When three very different girls find a mysterious invitation to a lavish mansion, the promise of adventure and mischief is too intriguing to pass up.
Ofelia Castillo (a budding journalist), Aster Douglas (a bookish foodie), and Cat Garcia (a rule-abiding birdwatcher) meet the kid behind the invite, Lane DiSanti, and it isn’t love at first sight. But they soon bond over a shared mission to get the Floras, their local Scouts, to ditch an outdated tradition. In their quest for justice, independence, and an unforgettable summer, the girls form their own troop and find something they didn’t know they needed: sisterhood.
Birdwatching tips. Information about crystals. Cookie recipe. Writing tips. Instructions for DIY badges. Author’s note. Bibliography.
Scholastic Reading Counts
Lane Disanti is spending the summer with her grandmother as she tries to get used to a newly fractured family. Lane decides to create a secret club to make some friends of her own. Banking on anonymity and mystery being an enticement, she drops invitations into programming bags at the library. Three very different girls find the invitations and attend the first meeting. Ofelia Castillo is a budding 12-year-old reporter always on the hunt for the next big story. Having overprotective parents means Ofelia has little opportunity to put her sleuthing skills to good use. Aster Douglas lives with her grandpa, who homeschools her and teaches her the art of civil disobedience. She whips up culinary delights to distract her from the absence of a father who died in combat and a mother stationed in Japan. Catarina Garcia is a young ornithologist trapped by her mother’s desire to see her wearing the feathery crown of the Floras, the local Scouts. The other Floras members, including her old best friend Alice, make fun of her ideas about bird preservation. The four girls learn about friendship as they grow to support one another over a common cause. This story is a wonderful look at the complex and fragile nature of friendships. Pérez skillfully examines themes of change, allowing each girl to shine, and their unique character arcs are creatively explored. A perfect title for school and public libraries seeking realistic books about friendship.
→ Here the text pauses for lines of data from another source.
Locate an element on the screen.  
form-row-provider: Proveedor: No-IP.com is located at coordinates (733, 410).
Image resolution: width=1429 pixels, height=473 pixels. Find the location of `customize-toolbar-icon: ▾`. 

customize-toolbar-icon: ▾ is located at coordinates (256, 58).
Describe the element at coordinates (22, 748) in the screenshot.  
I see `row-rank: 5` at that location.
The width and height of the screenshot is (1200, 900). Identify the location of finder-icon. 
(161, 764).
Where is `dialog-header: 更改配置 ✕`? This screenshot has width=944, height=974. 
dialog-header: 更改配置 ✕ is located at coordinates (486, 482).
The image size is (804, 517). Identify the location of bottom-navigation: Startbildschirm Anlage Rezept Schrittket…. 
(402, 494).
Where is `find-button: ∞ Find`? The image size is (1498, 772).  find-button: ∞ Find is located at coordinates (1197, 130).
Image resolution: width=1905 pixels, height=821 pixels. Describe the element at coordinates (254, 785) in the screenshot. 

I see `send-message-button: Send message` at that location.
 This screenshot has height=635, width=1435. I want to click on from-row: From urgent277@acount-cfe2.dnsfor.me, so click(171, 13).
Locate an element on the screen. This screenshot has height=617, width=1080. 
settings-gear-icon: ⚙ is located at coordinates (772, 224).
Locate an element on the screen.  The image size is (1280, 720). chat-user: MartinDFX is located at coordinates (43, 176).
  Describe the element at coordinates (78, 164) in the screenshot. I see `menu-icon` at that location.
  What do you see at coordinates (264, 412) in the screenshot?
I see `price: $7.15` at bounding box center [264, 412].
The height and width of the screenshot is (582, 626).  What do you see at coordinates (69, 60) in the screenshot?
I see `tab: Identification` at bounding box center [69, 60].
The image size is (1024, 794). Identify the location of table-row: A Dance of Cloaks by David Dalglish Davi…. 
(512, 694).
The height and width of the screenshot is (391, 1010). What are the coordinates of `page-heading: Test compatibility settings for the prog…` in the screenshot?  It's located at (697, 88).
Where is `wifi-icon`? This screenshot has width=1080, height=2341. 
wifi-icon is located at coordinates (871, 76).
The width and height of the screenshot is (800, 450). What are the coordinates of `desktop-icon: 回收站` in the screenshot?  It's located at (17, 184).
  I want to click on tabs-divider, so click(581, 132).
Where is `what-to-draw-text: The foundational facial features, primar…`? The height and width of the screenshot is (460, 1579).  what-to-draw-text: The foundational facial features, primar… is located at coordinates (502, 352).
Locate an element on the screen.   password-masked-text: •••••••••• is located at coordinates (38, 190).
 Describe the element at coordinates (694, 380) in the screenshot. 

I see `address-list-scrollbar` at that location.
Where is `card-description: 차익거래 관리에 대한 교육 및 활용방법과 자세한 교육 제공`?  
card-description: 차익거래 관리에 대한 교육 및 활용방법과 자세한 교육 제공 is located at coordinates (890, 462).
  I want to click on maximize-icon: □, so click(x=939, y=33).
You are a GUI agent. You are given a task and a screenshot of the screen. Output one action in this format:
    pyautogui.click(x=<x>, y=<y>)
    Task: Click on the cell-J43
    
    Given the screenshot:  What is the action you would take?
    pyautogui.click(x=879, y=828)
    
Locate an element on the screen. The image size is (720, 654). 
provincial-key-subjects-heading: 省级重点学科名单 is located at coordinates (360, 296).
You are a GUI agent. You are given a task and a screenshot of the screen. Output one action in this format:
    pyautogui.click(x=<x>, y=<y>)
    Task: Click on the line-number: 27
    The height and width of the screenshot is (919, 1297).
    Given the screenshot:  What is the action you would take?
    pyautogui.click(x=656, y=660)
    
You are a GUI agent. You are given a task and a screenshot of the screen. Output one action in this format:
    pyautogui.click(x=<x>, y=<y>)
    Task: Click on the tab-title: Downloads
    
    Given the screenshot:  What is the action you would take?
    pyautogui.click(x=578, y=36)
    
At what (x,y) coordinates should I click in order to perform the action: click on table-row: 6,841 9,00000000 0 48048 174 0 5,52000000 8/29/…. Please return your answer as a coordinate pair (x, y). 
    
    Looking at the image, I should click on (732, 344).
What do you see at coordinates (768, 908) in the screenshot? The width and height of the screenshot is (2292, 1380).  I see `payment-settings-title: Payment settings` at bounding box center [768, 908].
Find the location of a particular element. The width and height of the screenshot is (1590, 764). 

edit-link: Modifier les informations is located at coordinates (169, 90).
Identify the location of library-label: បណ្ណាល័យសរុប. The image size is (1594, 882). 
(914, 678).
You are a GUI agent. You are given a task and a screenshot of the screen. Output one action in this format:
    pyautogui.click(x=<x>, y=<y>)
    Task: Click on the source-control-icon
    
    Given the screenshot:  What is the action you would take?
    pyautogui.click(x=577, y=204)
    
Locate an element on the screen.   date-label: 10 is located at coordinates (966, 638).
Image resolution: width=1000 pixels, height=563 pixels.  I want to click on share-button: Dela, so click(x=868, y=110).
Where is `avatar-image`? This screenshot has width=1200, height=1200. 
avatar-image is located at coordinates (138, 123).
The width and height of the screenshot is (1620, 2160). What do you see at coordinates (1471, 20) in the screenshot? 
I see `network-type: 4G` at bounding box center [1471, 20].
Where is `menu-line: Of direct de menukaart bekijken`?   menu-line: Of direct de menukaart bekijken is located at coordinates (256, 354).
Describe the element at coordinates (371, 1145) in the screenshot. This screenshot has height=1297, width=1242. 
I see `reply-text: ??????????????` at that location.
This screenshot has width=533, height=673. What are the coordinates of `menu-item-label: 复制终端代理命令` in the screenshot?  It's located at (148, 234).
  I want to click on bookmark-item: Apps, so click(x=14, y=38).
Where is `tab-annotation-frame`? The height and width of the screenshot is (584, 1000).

In alternating chapters, readers meet lonely, artistic Lane DiSanti; bird-lover Cat Garcia; cooking whiz Aster Douglas; and aspiring journalist Ofelia Castillo. Spending an enforced summer vacation in sleepy Sabal Palms, Florida, with her wealthy grandmother, Lane decides to form a club and surreptitiously places invitations all around town to an “Inaugural Meeting of the Ostentation of Others and Outsiders.” With realistic awkwardness, the four girls gradually forge a friendship, united by a common cause: stopping the Floras, the town’s traditional girls’ club, from bestowing its ceremonial feathered hat at the annual Miss Floras contest (Cat calls the hat “bird murder”). Acts of resistance involving stickers, plastic flamingos, and attempted hat theft don’t always go smoothly and result in frank discussions of privilege and risk among the friends, a diverse group in terms of ethnicity as well as class (e.g., Ofelia’s mother is employed by Lane’s grandmother). Pérez’s (The First Rule of Punk, rev. 7/17) third-person narrative, with chapters each focusing on one of the four friends, evokes the small-town Florida setting vividly as it balances the ensemble cast and elicits readers’ sympathies for each member, even when the characters don’t understand one another. The Ostentation’s appended handbook provides tips on the girls’ favorite activities, and an author’s note expands on the history of feathered hats and, more broadly, on activism. Perfect for preteens becoming aware that friendships can be complicated, and that the world is more so.